#### WORK INSTRUCTIONS:
In the entries below, find the line with "Viewport: 453px width, 256px height." and the line with "Image resolution: width=352"; copy them and every line between them exactly, but not the pictures.

RECORDS FOR THIS TASK Start Marker

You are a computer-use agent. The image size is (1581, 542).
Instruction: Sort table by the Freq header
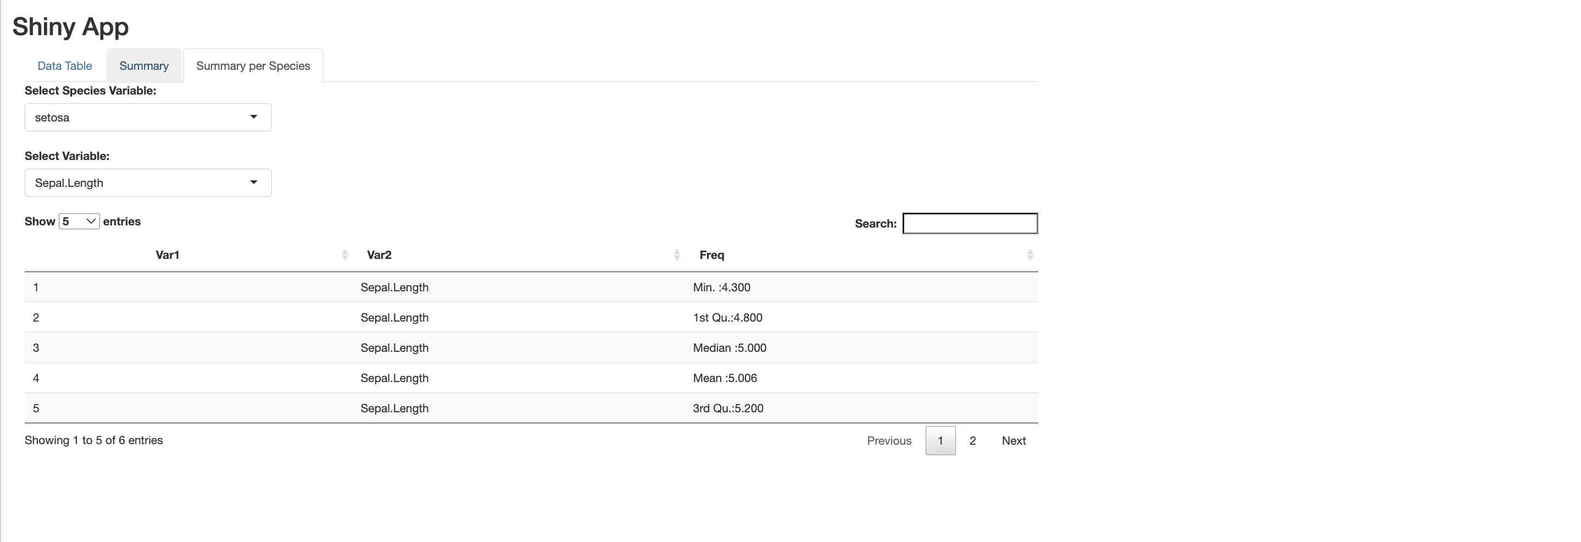click(712, 255)
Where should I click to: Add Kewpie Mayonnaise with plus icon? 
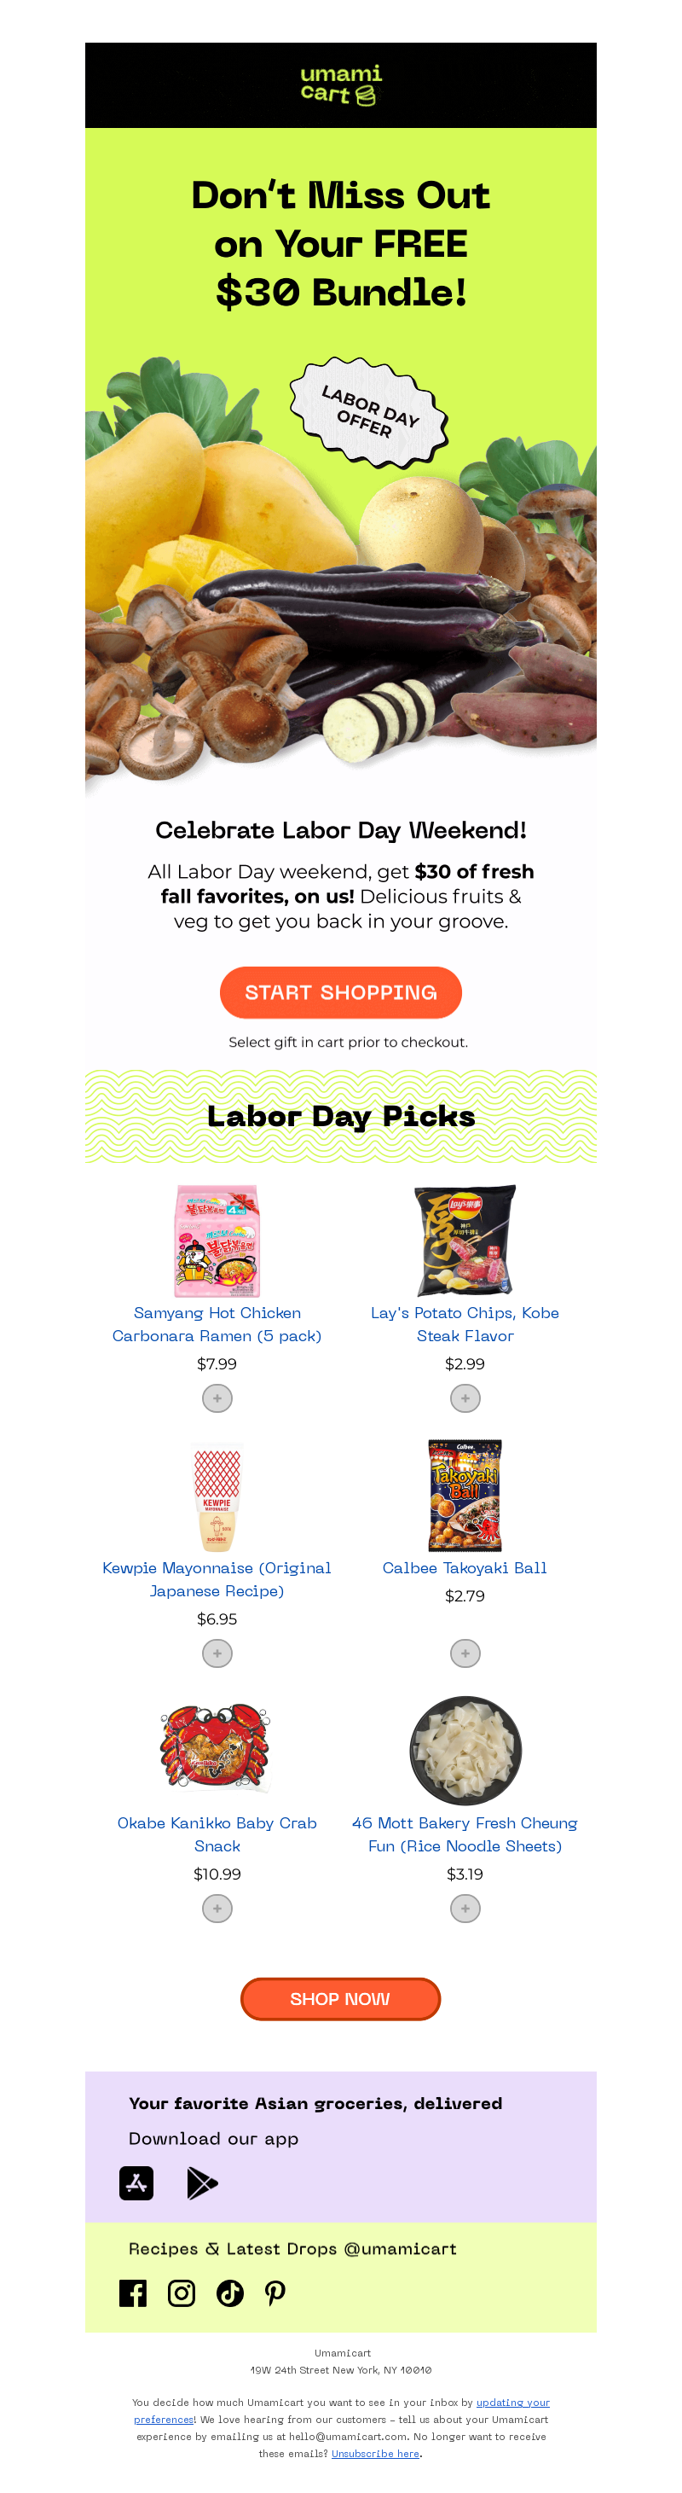point(217,1653)
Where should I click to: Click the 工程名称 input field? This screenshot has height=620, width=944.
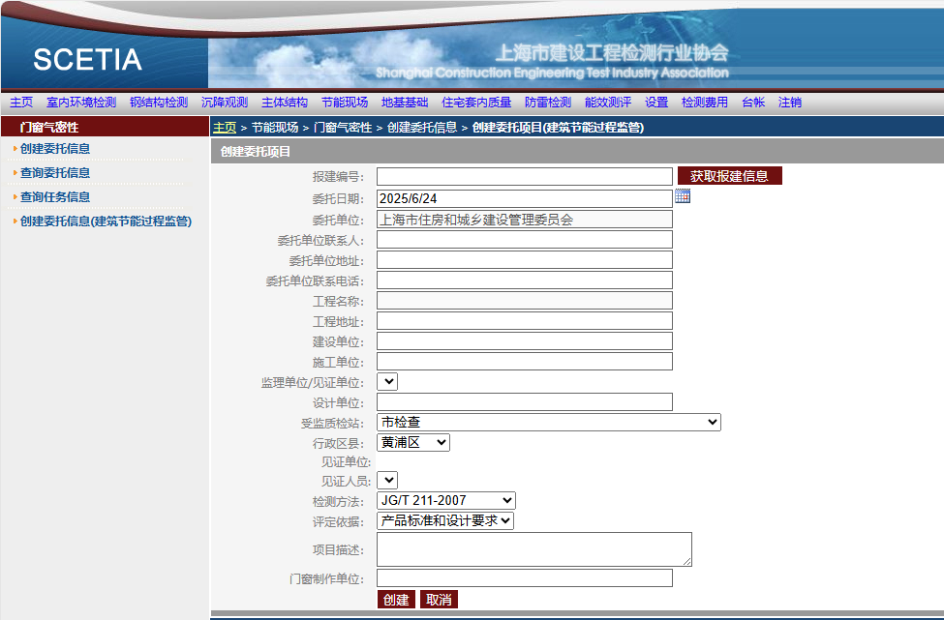tap(524, 301)
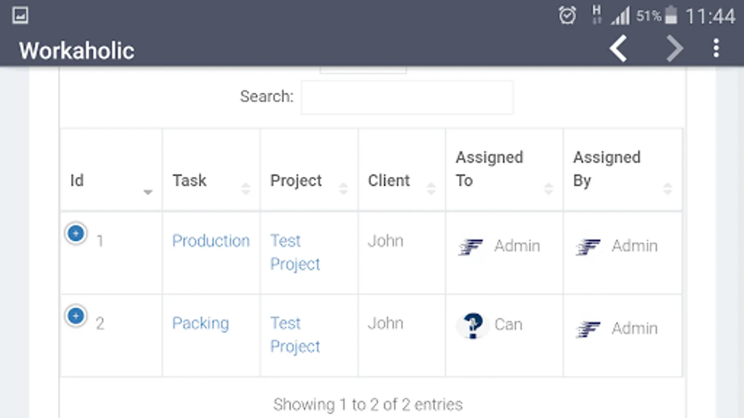Click the question-mark avatar beside Can

tap(473, 325)
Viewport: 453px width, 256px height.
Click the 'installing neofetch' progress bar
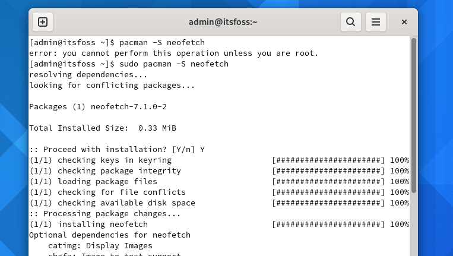click(328, 225)
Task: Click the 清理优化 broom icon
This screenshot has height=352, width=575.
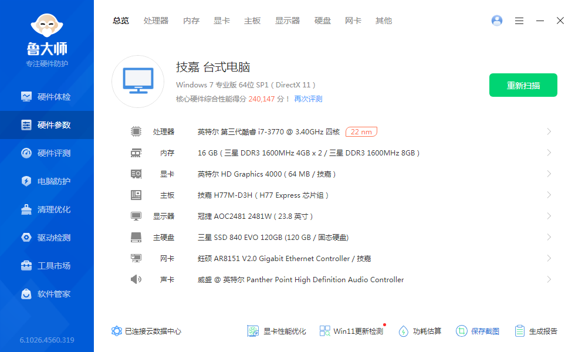Action: [26, 209]
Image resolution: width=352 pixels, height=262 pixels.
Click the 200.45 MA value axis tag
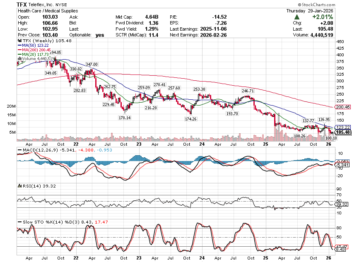tap(344, 107)
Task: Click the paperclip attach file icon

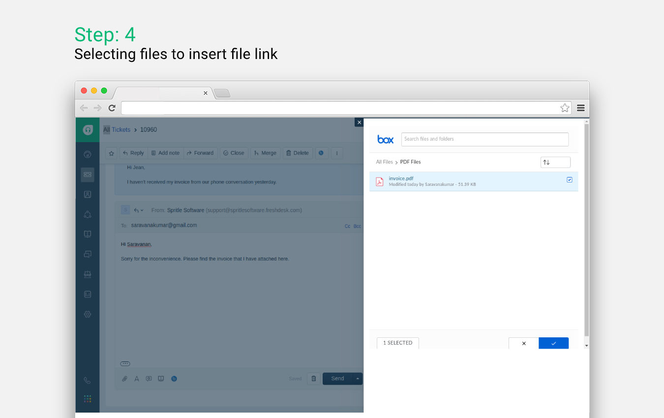Action: pyautogui.click(x=125, y=379)
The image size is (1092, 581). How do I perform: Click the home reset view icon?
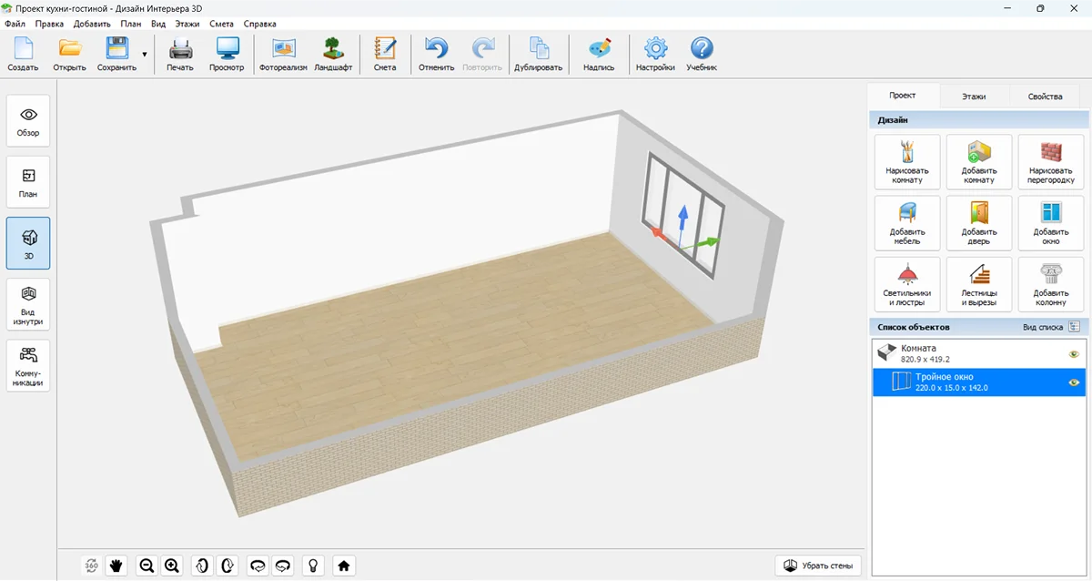[344, 566]
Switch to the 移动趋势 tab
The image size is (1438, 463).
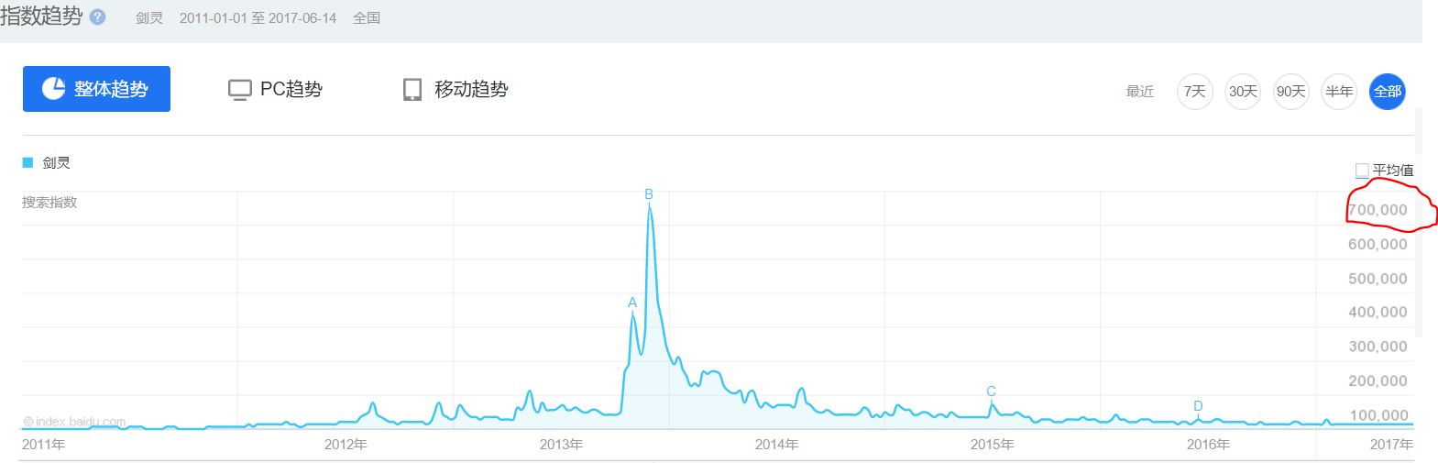pyautogui.click(x=456, y=90)
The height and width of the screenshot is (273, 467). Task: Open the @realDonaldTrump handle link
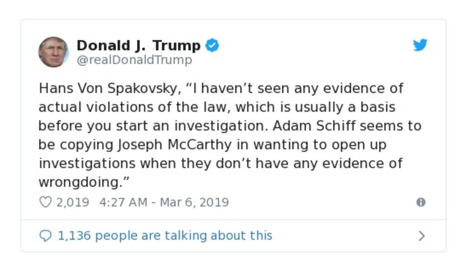click(134, 60)
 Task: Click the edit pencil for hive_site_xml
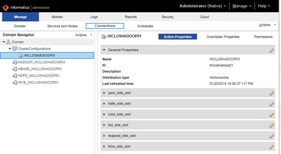click(x=272, y=147)
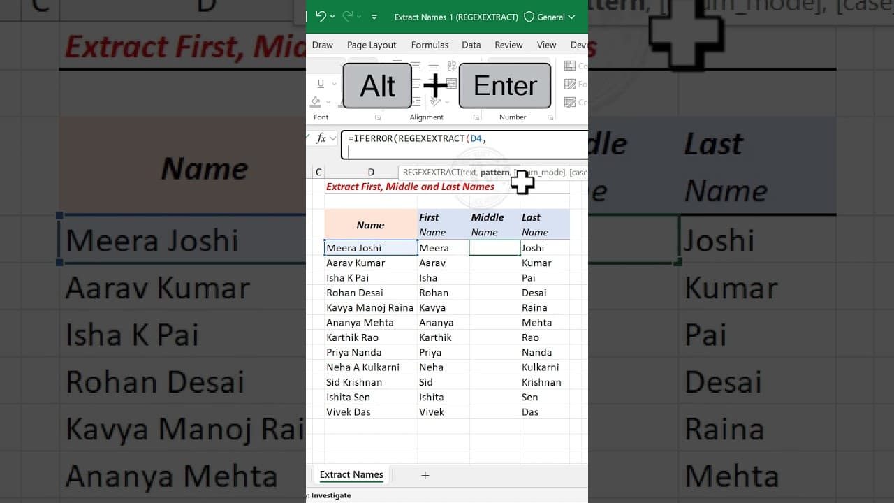Select the Conditional Formatting icon

coord(569,65)
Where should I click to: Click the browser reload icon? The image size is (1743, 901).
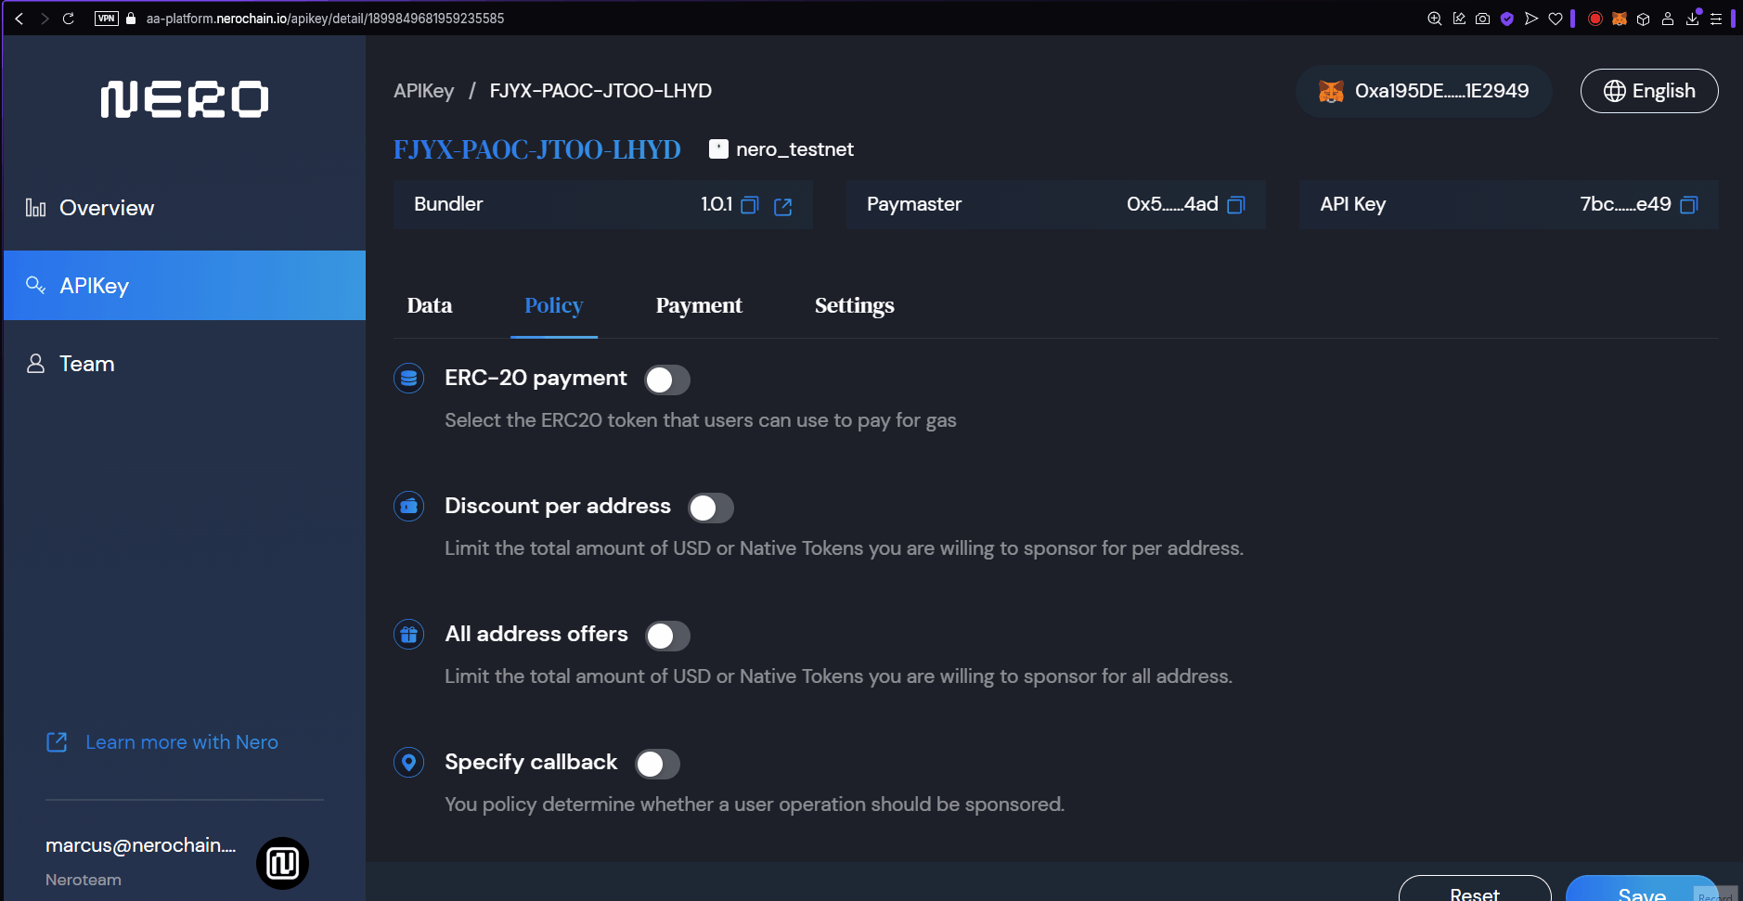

RECORDS FOR THIS TASK End Marker

#### SOLUTION:
Viewport: 453px width, 256px height.
Click the 'installing neofetch' progress bar
click(328, 225)
Task: Click the 清理优化 broom icon
This screenshot has height=352, width=575.
Action: [26, 209]
Image resolution: width=352 pixels, height=262 pixels.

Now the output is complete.